Loi Engagement & Proximité : quel avenir pour les conseils de développement ?

10/10/2019

Actuellement au Sénat, les parlementaires sont appelés à s'exprimer sur la suppression de l’ensemble des dispositions législatives relatives aux Conseils de développement.

Cette loi, qui entend redonner aux maires une capacité d'agir, donnerait un coup d’arrêt à la création de nouveaux conseils de développement et engagerait leur disparition progressive dans beaucoup de territoires. L'article 23 supprime toutes les dispositions législatives aux conseils de développement dans le code général des collectivités territoriales. Il va ainsi plus loin que la proposition initiale du Gouvernement, qui visait initialement à rendre facultative la constitution de conseils de développement par les territoires.
 
Pourtant, ces instances ont fait la preuve de leur capacité à alimenter le débat public local, et contribuent au bon fonctionnement démocratique de nos intercommunalités, permettant une association permanente de la société civile plus que jamais d’actualité. Leur suppression pure et simple, sans aucune concertation avec les représentants des collectivités concernées, enverrait un signal très négatif.
 
Par ailleurs, ce même article 23 supprime la production par les collectivités territoriales de deux rapports :

  • L’un portant sur les actions menées en matière de développement social urbain dans les communes ayant bénéficié de la dotation de solidarité urbaine et de cohésion sociale ;
  • L’autre portant sur la situation de la collectivité au regard de la politique de la ville, les actions menées et les orientations à adopter.

Ces documents sont pourtant essentiels au suivi et à l’orientation des politiques publiques mises en place au bénéfice des territoires les plus en difficulté.
 
Pour ces multiples raisons, France urbaine a apporté son soutien aux conseils de développement en déposant un amendement de suppression de l’article 23 (retour au droit en vigueur) et un amendement de repli : maintenir le caractère obligatoire pour les communautés urbaines et métropoles uniquement (pour les autres facultatif).
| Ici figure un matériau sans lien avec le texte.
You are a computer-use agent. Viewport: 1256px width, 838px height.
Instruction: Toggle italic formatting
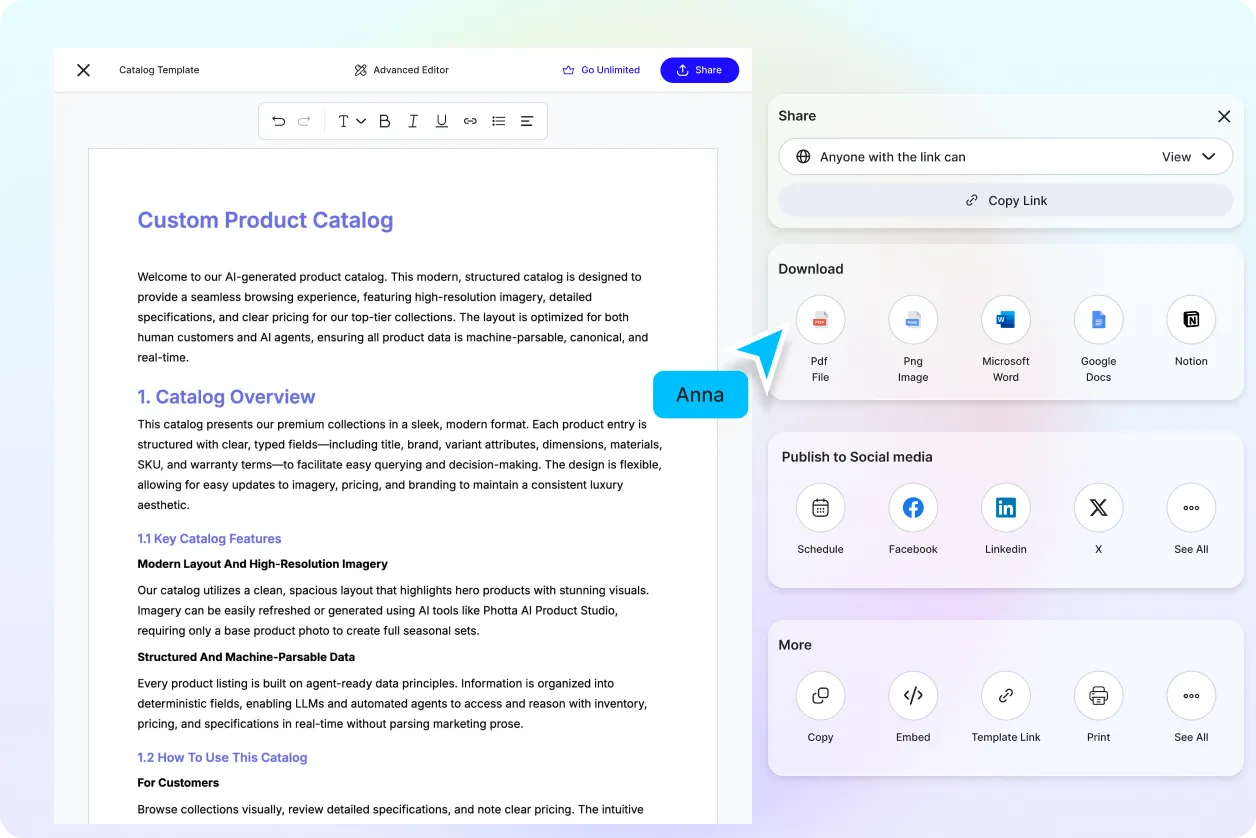[412, 120]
La Coordination nationale des Conseils de développement met en garde contre un tel bond en arrière en matière de mobilisation citoyenne et appelle les élus des métropoles et des intercommunalités à faire connaître leur soutien auprès des députés.

Pour rappel, créés il y a 20 ans, les Conseils de Développement constituent dans les Intercommunalités des espaces de dialogue entre la société civile, les élus locaux et les citoyens. Ils participent à la définition et à la mise en œuvre des politiques publiques. Ils constituent des lieux de réflexions et de propositions sur les questions qui touchent la vie quotidienne des habitants dans les territoires, qu'il s'agisse des transports, de l'emploi, de l'habitat, de la culture, des services au public pour ne citer que quelques thématiques. Ils contribuent activement à un dialogue apaisé et constructif avec les élus et les services. Ils permettent d'enrichir la décision politique, apportent des idées innovantes au service de l'amélioration de la qualité de vie sur le territoire intercommunal, au service de l'intérêt général et dans le respect de la subsidiarité communale.